National Weather Service United States Department of Commerce

A gravity wave is a meteorological phenomenon where strong winds of one to two hours' duration occur along with a rapid fall and rise in surface pressure. Gravity waves usually form along the back edge of a large area of precipitation followed by rapid drying in the middle layers of the atmosphere (Figure A). There is a net upward motion in the area of rainfall followed by a net downward motion in the dry air behind. This produces a small pressure disturbance at the surface (Figure B). The pressure disturbance is allowed to grow due to the presence of a layer of stable air anywhere from 5,000 to 12,000 ft above the ground. This stable layer maintains and "ducts" the now-growing pressure wave horizontally along the earth's surface instead of allowing it to disperse up and outward through the depth of the atmosphere (Figure C). Gravity waves are more common during the cooler months of the year as stable temperature inversions aloft are more prevalent.

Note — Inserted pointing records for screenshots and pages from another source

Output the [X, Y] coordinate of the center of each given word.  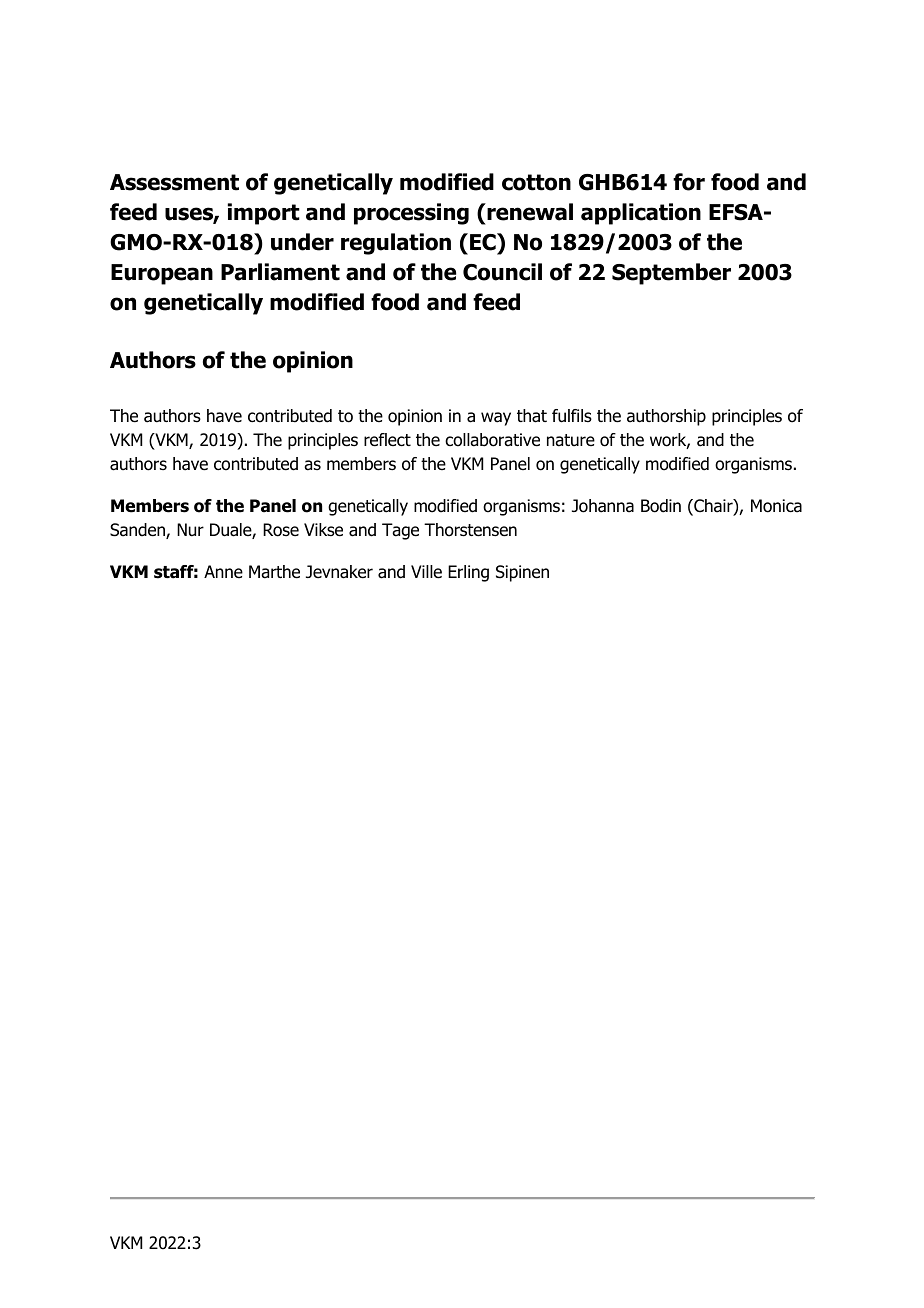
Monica [776, 506]
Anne [223, 571]
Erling [468, 573]
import [264, 214]
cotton [536, 182]
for [689, 182]
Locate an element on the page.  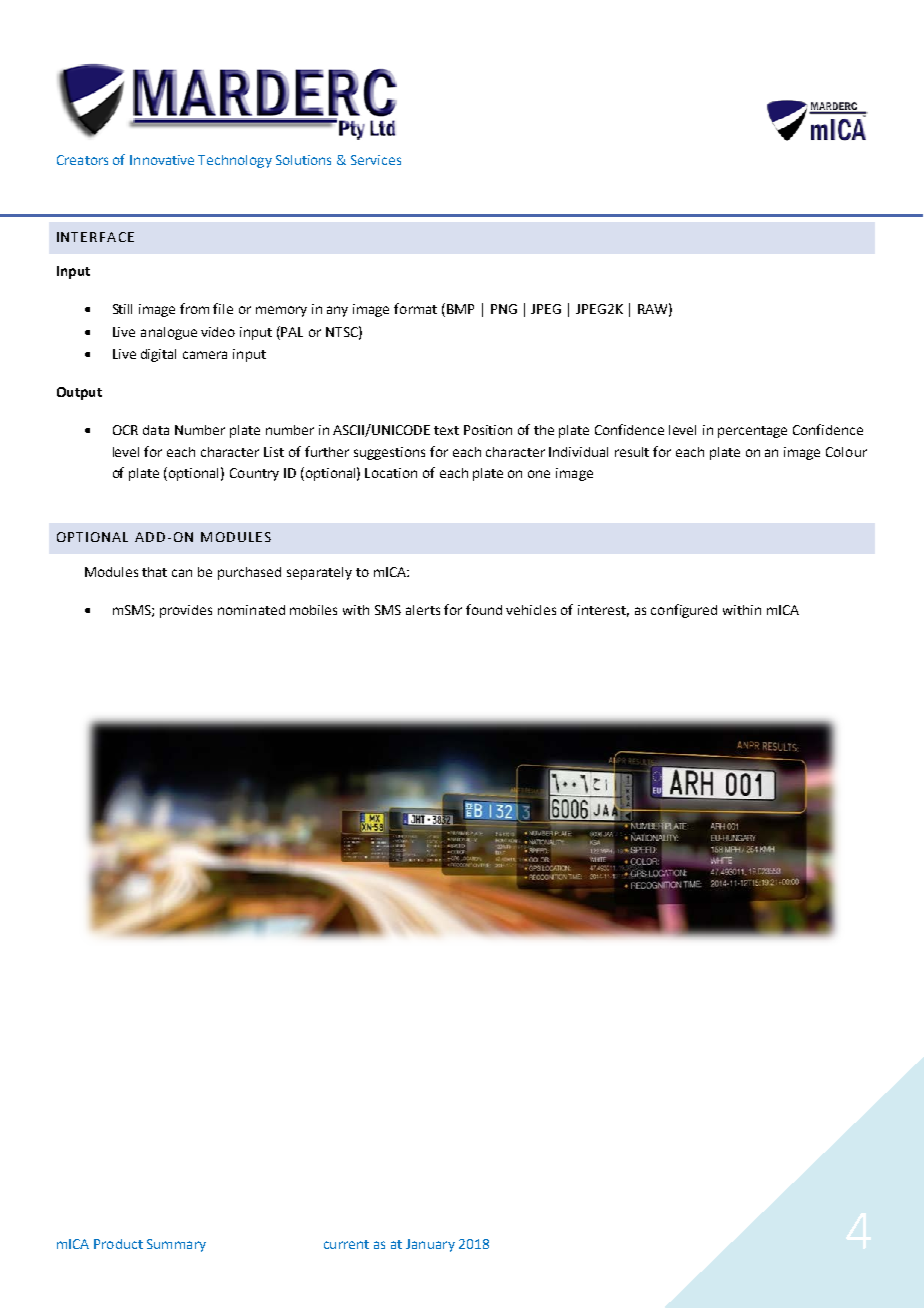
provides is located at coordinates (186, 611).
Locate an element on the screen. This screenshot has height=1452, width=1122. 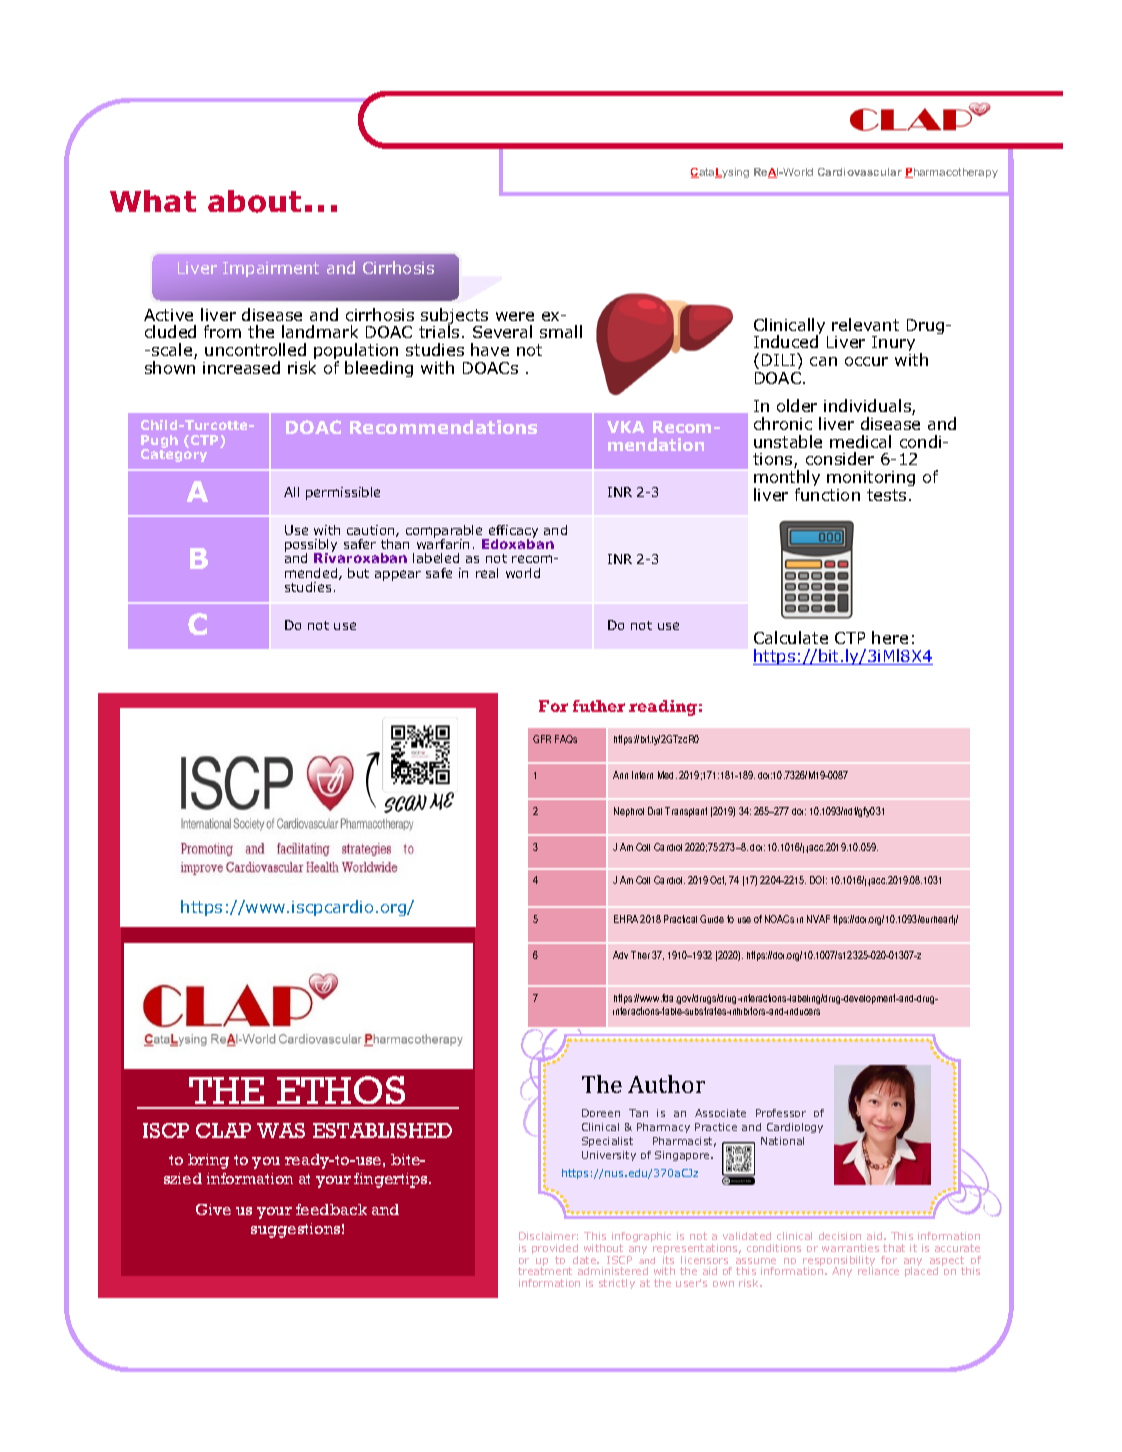
Cardiovascular is located at coordinates (860, 172).
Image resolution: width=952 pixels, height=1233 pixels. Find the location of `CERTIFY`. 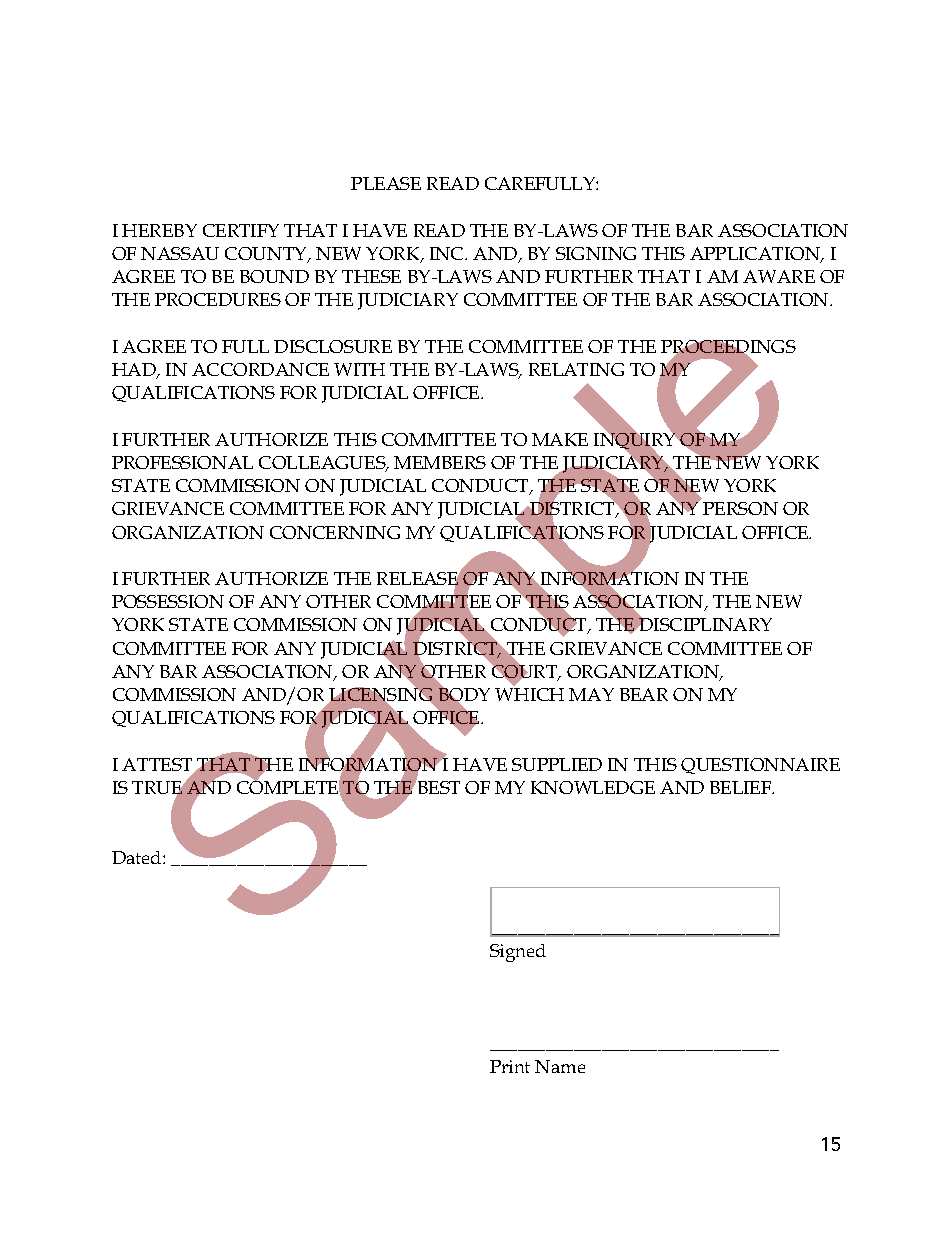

The amplitude of a gravity wave is determined by how much the pressure falls as the wave moves through. Several gravity waves in recent years have been measured with three to four millibar (0.09 to 0.12 inches of mercury) amplitudes in the Eastern Carolinas: April 19, 2004 and January 19, 2006 are good examples. These two gravity wave events produced wind gusts of 35 to 45 mph.

The gravity wave of October 25, 2008 had an eight millibar (0.24 inches of mercury) amplitude and produced wind gusts measured as high as 62 mph at Wrightsville Beach. Some gravity waves in other parts of the country have produced amplitudes as high as 15 millibars and wind gusts well over hurricane force.

An image of 700 mb conditions at 06z on October 25th, 2008 to show mid-level drying
Figure A
A cross section at 06z on October 25th, 2008 to show the gravity wave
Figure B
Skew-T at 06z on October 25th, 2008 to show the ducting
Figure C

Wind and Rain Totals during Gravity Wave of October 25th, 2008 Wind and Rain Reports


Below is a radar loop of radial velocity from the KLTX radar in Shallotte, NC. You can find the exact location of the radar by looking for the black hole across southwestern Brunswick County. As the radar beam goes out into the sky, due to the angle off of the ground, it misses targets directly around the radar location itself. This area that is not "seen" by the radar is better known as the cone of silence.

Now that you know where the radar is located we can go more in depth on how this image helps us detect strong winds above the surface. The red colors on this image are winds blowing away from the radar site. Looking at the scale at the top, the brighter red colors indicate a stronger wind speed. The other main color on this image is green and this indicates winds toward the radar. Much like with the red color, the brighter shades of green represent stronger winds.

As this image animates notice the bright red and pink shading across western Horry and western Columbus counties. We circled this area in yellow for you. The radar is indicating that in this area, winds between 1,000 and 3,000 feet above the surface are blowing 60 knots (69 mph) or greater. Now, all of this wind did not make it down to the surface but we did see wind gusts between 45 and 60 mph. This gives you an idea of how radar imagery can help us detect and track strong winds above the surface. In this case, these strong winds were caused by a gravity wave.